DTO Design in TypeScript/Angular2

I use class-transformer for DTOs design. It does all dirty job and provides @Expose(), @Exclude(), @Transform(), @Type() as well as several other helpful property annotations. Just read docs.

Here is an example:

  • Basic DTO handles serialization and deserialization automatically.
  • @Transform converts SQL date to/from string.
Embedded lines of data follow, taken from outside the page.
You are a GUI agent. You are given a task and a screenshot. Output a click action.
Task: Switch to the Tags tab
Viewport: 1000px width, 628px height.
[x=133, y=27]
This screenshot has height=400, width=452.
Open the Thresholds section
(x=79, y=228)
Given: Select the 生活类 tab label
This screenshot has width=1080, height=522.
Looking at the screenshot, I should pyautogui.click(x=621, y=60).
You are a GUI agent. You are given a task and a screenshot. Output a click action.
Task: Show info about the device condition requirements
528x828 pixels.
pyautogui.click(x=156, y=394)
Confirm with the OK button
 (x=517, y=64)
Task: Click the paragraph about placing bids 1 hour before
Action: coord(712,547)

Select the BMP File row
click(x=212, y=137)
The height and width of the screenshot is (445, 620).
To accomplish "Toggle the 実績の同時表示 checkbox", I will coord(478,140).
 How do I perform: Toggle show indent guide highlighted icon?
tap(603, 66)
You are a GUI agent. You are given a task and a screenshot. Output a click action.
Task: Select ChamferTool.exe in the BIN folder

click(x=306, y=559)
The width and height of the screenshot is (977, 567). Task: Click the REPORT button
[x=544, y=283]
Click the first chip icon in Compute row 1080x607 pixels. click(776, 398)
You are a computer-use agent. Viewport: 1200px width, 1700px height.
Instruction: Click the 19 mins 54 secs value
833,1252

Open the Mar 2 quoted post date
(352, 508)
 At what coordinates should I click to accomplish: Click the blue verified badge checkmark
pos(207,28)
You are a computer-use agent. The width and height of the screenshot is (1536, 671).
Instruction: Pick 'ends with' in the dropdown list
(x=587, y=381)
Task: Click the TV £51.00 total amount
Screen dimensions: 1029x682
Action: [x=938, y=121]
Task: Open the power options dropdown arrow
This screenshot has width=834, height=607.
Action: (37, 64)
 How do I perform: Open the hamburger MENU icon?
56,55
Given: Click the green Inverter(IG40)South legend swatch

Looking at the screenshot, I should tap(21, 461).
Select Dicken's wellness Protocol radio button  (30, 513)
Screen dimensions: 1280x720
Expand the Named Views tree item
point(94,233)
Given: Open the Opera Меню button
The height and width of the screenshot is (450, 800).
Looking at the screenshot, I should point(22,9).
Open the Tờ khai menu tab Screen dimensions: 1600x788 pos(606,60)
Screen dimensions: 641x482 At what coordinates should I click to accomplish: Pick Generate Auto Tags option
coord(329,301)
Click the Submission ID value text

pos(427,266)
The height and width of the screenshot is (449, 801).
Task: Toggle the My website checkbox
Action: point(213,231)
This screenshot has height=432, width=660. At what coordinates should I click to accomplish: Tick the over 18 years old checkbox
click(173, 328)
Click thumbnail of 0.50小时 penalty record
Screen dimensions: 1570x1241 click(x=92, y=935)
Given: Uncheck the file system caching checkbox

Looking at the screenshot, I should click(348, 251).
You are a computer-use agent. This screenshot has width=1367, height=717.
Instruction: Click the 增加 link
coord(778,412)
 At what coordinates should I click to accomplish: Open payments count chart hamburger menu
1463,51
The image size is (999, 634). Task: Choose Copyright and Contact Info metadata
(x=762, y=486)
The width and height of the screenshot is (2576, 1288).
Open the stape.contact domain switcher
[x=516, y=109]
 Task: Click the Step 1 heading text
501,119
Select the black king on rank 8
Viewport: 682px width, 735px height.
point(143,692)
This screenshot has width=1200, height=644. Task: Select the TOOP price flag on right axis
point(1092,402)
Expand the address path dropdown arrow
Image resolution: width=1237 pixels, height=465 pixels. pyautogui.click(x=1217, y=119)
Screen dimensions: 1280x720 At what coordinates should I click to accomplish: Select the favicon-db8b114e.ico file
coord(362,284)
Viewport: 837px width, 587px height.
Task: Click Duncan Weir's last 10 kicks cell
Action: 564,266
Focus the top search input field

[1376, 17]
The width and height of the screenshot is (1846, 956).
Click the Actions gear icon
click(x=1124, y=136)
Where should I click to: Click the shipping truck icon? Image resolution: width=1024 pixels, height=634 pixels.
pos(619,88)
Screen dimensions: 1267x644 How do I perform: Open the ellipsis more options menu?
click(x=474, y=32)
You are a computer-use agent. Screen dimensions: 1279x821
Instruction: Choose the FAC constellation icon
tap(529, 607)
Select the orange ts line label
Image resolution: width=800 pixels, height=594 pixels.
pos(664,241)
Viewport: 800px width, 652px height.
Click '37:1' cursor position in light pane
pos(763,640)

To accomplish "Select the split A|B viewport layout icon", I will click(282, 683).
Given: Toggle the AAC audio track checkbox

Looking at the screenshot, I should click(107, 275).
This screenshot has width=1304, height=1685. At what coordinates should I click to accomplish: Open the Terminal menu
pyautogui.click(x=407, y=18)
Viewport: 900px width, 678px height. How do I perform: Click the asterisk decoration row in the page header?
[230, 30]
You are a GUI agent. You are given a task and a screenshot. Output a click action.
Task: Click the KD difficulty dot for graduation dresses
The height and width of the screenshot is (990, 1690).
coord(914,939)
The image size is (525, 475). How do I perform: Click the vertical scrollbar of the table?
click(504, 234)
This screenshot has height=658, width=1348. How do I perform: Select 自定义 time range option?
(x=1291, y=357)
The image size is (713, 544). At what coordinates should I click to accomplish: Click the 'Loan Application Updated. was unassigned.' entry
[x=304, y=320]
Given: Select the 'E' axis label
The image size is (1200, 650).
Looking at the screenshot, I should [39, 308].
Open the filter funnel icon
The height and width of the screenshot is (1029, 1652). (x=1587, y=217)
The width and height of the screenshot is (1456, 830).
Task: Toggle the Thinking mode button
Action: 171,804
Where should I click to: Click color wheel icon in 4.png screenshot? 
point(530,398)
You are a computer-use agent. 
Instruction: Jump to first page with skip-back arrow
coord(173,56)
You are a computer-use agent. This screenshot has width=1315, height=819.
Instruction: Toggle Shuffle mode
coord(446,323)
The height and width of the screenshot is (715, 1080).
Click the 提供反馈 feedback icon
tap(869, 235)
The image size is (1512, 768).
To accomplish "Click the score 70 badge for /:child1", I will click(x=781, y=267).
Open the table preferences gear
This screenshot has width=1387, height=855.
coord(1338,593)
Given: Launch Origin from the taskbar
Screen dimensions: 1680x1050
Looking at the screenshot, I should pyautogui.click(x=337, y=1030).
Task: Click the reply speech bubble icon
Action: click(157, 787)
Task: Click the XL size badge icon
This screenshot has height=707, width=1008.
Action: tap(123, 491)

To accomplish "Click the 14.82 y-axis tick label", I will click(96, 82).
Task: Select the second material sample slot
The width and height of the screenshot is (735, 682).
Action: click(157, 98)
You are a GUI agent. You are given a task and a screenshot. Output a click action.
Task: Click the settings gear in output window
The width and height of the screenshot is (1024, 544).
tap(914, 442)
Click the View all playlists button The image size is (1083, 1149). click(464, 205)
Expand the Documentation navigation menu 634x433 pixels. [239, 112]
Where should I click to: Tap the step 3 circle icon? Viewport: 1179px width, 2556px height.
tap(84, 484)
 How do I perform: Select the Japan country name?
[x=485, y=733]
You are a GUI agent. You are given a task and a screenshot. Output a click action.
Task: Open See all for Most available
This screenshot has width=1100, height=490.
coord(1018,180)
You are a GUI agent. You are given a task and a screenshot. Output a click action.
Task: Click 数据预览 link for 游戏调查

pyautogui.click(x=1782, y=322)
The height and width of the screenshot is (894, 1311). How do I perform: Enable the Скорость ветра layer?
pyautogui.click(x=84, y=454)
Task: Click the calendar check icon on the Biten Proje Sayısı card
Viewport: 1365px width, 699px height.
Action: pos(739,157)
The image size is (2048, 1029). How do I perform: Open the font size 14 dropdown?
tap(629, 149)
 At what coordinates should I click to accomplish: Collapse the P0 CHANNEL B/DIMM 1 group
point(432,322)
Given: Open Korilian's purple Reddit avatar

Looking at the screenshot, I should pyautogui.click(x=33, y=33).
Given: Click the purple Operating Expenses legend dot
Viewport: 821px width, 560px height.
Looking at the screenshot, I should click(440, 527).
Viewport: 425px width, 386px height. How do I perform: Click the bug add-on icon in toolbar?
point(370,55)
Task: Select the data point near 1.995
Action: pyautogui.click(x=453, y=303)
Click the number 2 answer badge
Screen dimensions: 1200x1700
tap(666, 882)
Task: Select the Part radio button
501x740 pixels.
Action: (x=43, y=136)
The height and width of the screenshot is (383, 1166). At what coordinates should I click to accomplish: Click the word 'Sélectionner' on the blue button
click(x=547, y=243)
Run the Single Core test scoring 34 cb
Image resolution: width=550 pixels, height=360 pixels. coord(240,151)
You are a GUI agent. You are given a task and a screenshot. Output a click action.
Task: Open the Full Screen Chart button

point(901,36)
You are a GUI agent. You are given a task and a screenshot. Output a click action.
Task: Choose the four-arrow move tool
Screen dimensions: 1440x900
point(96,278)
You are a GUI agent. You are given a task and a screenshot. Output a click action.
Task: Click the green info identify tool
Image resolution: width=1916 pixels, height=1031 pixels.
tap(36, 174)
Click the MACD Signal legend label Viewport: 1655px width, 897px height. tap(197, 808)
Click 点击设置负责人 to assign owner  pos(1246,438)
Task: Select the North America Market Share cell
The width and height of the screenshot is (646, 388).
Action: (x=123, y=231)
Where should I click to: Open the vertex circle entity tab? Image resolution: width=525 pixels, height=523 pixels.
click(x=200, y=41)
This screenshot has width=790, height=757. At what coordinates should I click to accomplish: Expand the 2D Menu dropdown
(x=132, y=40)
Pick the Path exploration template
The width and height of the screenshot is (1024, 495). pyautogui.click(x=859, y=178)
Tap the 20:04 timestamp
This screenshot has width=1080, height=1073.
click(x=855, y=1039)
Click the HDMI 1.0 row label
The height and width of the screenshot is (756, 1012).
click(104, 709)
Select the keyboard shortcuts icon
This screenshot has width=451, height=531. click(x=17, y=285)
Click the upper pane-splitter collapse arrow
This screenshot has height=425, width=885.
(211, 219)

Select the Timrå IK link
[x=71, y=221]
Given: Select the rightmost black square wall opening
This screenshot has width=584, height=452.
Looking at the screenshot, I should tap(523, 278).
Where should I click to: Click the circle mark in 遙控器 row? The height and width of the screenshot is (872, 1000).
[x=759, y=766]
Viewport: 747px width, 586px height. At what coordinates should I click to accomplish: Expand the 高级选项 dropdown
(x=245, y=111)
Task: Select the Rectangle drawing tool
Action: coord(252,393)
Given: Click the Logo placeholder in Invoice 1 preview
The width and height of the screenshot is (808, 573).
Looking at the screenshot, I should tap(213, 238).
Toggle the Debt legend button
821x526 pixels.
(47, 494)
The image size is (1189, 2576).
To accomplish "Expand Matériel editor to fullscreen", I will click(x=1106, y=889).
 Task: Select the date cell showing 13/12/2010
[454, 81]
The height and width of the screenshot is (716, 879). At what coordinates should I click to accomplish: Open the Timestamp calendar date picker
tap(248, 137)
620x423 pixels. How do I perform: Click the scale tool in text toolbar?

You may use your own custom transformers.
import {
  classToPlain,
  plainToClass,
  Transform,
  TransformationType,
  TransformFnParams
} from 'class-transformer';
import { DateTime } from 'luxon';

/**
 * Base DTO class.
 */
export class Dto {
  constructor(data?: Partial<Dto>) {
    if (data) {
      Object.assign(this, data);
    }
  }

  /**
   * @see https://developer.mozilla.org/en-US/docs/Web/JavaScript/Reference/Global_Objects/JSON/stringify#tojson_behavior
   */
  toJSON(): Record<string, any> {
    return classToPlain(this);
  }

  static fromJSON<T extends typeof Dto>(this: T, json: string): InstanceType<T> {
    return this.fromPlain(JSON.parse(json));
  }

  /**
   * @see https://github.com/Microsoft/TypeScript/issues/5863#issuecomment-528305043
   */
  static fromPlain<T extends typeof Dto>(this: T, plain: Object): InstanceType<T> {
    return plainToClass(this, plain) as InstanceType<T>;
  }
}

/**
 * SQL date transformer for JSON serialization.
 */
export function sqlDateTransformer({type, value}: TransformFnParams): Date | string {
  if (!value) {
    return value;
  }

  switch (type) {
    case TransformationType.PLAIN_TO_CLASS:
      return DateTime.fromSQL(value as string).toJSDate();

    case TransformationType.CLASS_TO_PLAIN:
      return DateTime.fromJSDate(value as Date).toFormat('yyyy-MM-dd HH:mm:ss');

    default:
      return value;
  }
}

/**
 * Example DTO.
 */
export class SomethingDto extends Dto {
  id?: string;
  name?: string;

  /**
   * Date is serialized into SQL format.
   */
  @Transform(sqlDateTransformer)
  date?: Date;

  constructor(data?: Partial<SomethingDto>) {
    super(data);
  }
}

// Create new DTO
const somethingDto = new SomethingDto({
  id: '1a8b5b9a-4681-4868-bde5-95f023ba1706',
  name: 'It is a thing',
  date: new Date()
});

// Convert to JSON
const jsonString = JSON.stringify(somethingDto);
console.log('JSON string:', jsonString);

// Parse from JSON
const parsed = SomethingDto.fromJSON(jsonString);
console.log('Parsed:', parsed);

You can use a property decorator for this:

const DOT_INCLUDES = {};

function DtoInclude(proto, name) {
    const key = proto.constructor.name;
    if (DOT_INCLUDES[key]) {
        DOT_INCLUDES[key].push(name);
    } else {
        DOT_INCLUDES[key] = [name];
    }
}

class A {
    @DtoInclude
    public x: number;
    public y: number;

    @DtoInclude
    private str: string;

    constructor(x: number, y: number, str: string) {
        this.x = x;
        this.y = y;
        this.str = str;
    }

    toDTO(): any {
        const includes: string[] = DOT_INCLUDES[(this.constructor as any).name];
        const dto = {};

        for (let key in this) {
            if (includes.indexOf(key) >= 0) {
                dto[key] = this[key];
            }
        }

        return dto;
    }
}

let a = new A(1, 2, "string");
console.log(a.toDTO()); // Object {x: 1, str: "string"}

(code in playground)

You can use the reflect-metadata that is used in their examples if you want, I implemented it with the DOT_INCLUDES registry so that it will work well within the playground without the need for extra dependencies.


Edit

As @Bergi commented, you can iterate over the includes instead of this:

toDTO(): any {
    const includes: string[] = DOT_INCLUDES[(this.constructor as any).name];
    const dto = {};

    for (let ket of includes) {
        dto[key] = this[key];
    }

    return dto;
}

Which is indeed more efficient and makes more sense.